Tormented and controversial, ill for some time now and away from the spotlight, French actor Alain Delon, an icon of world cinema, died this morning at the age of 88 in his home in Douchy. His three children announced it. “Alain Fabien, Anouchka, Anthony, as well as his dog Loubo, are deeply saddened to announce the passing of their father. He died peacefully at his home in Douchy, surrounded by his three children and his family,” the statement read, adding that the family asks for privacy.
‘Evil angel’, ‘black sun of the seventh art’, there are countless epithets with which this artist who both fascinated and divided is remembered today. Delon was a true star of the golden age of French cinema, known for his tough guy persona on screen in cult films.
His beauty and his magnetism have fascinated the greatest directors, but this was not enough to calm his demons. Shadow and light, this is the duality that the actor has embodied throughout his life. A personality that has never sought to be loved and has shown his bitterness and his torment to the point of misanthropy.

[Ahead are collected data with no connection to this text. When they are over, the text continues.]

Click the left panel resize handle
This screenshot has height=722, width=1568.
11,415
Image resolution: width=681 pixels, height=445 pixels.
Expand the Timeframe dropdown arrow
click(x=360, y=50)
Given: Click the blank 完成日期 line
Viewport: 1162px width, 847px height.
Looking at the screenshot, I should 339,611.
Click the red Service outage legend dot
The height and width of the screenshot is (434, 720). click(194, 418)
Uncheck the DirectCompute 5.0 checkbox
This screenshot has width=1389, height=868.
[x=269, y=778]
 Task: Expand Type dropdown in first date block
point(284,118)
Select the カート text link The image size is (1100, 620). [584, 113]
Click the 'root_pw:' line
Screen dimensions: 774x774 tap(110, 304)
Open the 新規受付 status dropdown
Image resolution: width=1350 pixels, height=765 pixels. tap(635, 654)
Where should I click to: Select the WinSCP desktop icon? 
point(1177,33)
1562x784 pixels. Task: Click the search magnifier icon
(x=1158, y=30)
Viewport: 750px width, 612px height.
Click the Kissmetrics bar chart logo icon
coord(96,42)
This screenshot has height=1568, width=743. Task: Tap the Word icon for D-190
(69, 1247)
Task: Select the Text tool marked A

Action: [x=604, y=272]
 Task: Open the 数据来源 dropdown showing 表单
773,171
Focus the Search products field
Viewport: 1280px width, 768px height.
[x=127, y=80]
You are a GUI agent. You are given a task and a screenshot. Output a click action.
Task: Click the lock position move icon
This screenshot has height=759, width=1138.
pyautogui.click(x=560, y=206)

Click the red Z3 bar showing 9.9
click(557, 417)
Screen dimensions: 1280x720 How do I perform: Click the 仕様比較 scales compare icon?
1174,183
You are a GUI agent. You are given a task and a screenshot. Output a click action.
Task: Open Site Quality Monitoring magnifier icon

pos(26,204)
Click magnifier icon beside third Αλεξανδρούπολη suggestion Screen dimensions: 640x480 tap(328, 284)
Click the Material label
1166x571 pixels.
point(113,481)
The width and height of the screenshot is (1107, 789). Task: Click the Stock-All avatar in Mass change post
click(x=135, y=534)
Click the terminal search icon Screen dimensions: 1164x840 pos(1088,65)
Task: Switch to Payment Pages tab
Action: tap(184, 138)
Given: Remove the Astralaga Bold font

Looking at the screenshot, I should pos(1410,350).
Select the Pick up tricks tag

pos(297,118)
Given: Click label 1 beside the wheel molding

Alain Delon has “a rather self-destructive personality and in search of his own identity,” said director Joseph Losey. “The best and the worst, both inaccessible and so close, cold and burning,” summed up Brigitte Bardot on the occasion of the artist’s eightieth birthday.
Born on November 8, 1935 in Sceaux (Hauts-de-Seine), Delon said he was unhappy as a child, torn between two families: his parents separated and each started a new life. Destined to become a butcher’s clerk, he left everything and joined the French Navy in Indochina at the age of 17. He was 20 when he returned to Paris. He traded on the edge of legality in Pigalle, but his insolent beauty opened the doors of cinema for him.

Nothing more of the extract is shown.